5 Avril 2014 , Rédigé par T.B. Publié dans #Poèmes

 

[Onomatopées : détonation sourdes, fracas d’explosion, cris]

 

Le canon, régulier comme l’horloge de la mort.

Au portemanteau, les cadavres : avec le steward du vestiaire complètement débordé. Des cris qui se font valoir : Un médecin, un médecin ! Casque + croix rouge sur les côtés : maigres recours de l’espoir.

Cette fois mon pote, il n’y aura aucun retour pour toi.
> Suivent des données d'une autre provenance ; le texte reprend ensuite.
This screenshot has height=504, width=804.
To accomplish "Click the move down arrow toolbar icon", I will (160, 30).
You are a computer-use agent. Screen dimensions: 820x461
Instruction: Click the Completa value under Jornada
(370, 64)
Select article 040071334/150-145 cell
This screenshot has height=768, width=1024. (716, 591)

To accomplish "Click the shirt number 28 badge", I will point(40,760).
Les balles des mitrailleuses se font une raison contre les murs colmatés de sable en sacs. « Cette fois, on n’en aura aucun >! » mais la prochaine rafale rêve déjà de jambes et d’élans coupés, d’hommes glissés comme des pantins sur les rues brûlantes, cartes abattues ; de crânes trépanés et un nouvel art rouge pour déclarer ouverte la chasse sur les murs et des trépanations pour guérir ra-di-ca-le-ment l’erreur politique ou de quelle nature ?

Quel discours viendra-vous justifier messieurs, mesdames ? Vous justifier dans la nudité avachie et paisible de l’immobile mort ? Qui aura le courage d’expliquer vos mouvements d’éternité pourrissante, vos monuments d’absurdité, vos mains ouvertes ou crispées autour du copain fusil et vos poitrines arrachées où battent au vent les feuillets illusoires d’ultimes lettres ?
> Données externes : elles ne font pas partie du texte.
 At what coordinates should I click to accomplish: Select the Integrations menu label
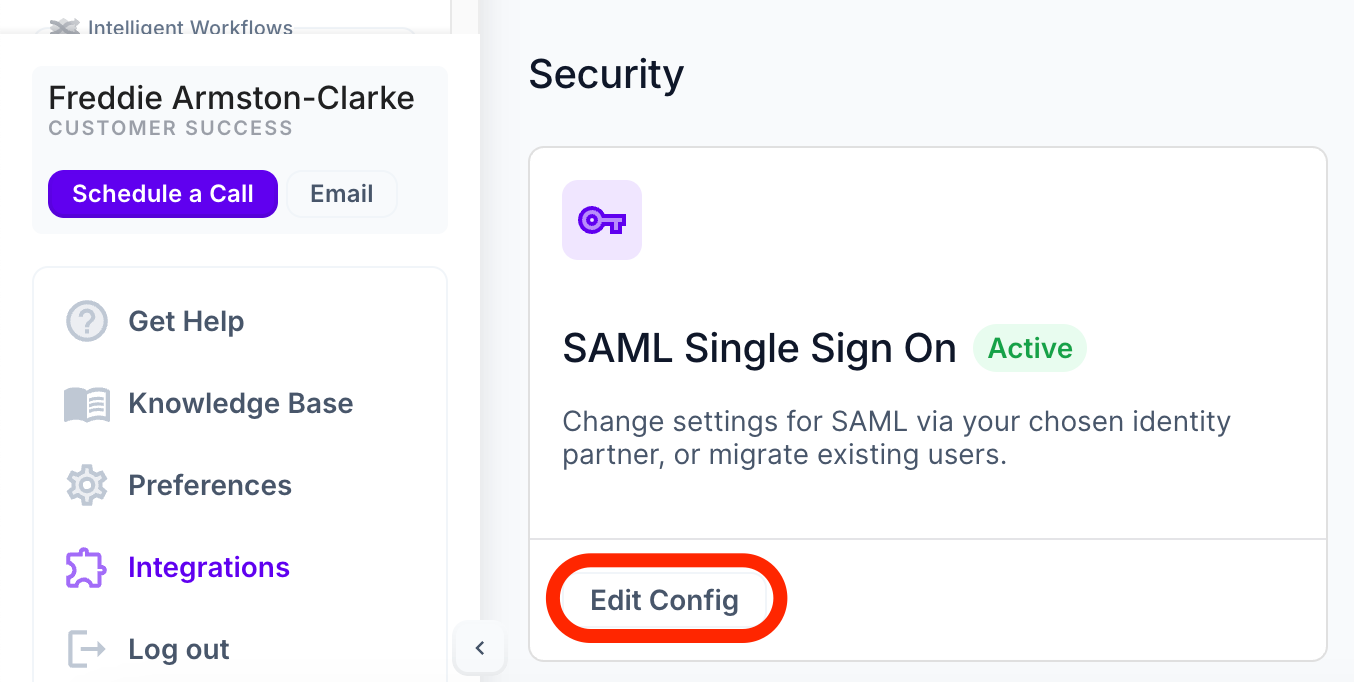coord(209,568)
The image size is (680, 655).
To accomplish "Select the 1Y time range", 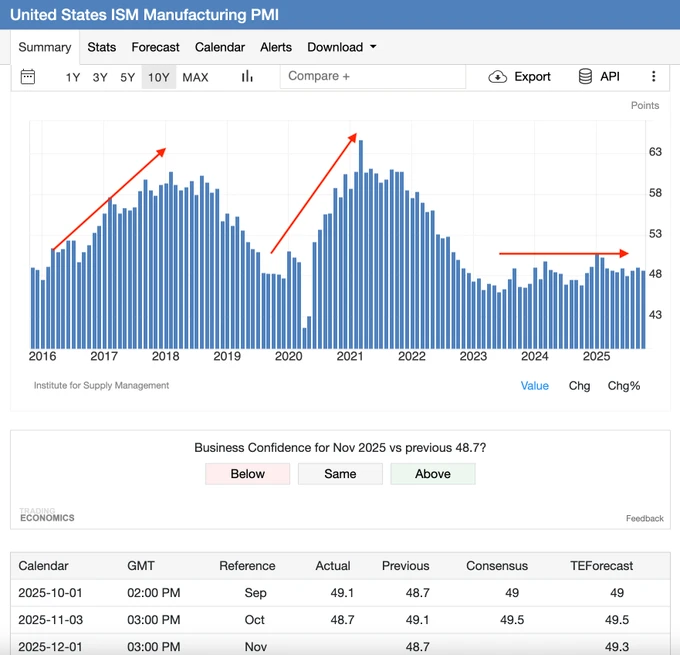I will (x=73, y=77).
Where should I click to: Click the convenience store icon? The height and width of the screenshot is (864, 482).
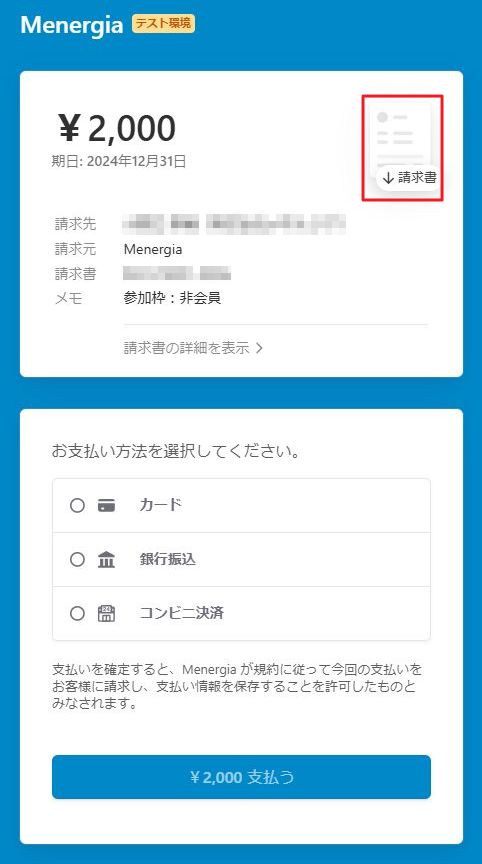106,613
Quelle leçon de l’Histoire, cette Histoire que l’on aime à se raconter le dimanche en famille et tous les autres jours dans les cours d’école ou de cinéma, tirera-t-on de vos formes évanouies crucifiées de blanc dans d’anonymes cimetières ? Et fêtées annuellement d’immonde routine par les cortèges sans pitié, fleuris de figures de circonstance cérémonielles, palabrées de devoir de mémoire et de salut de la patrie.

La patrie, vraiment ? La liberté ? L’amour ?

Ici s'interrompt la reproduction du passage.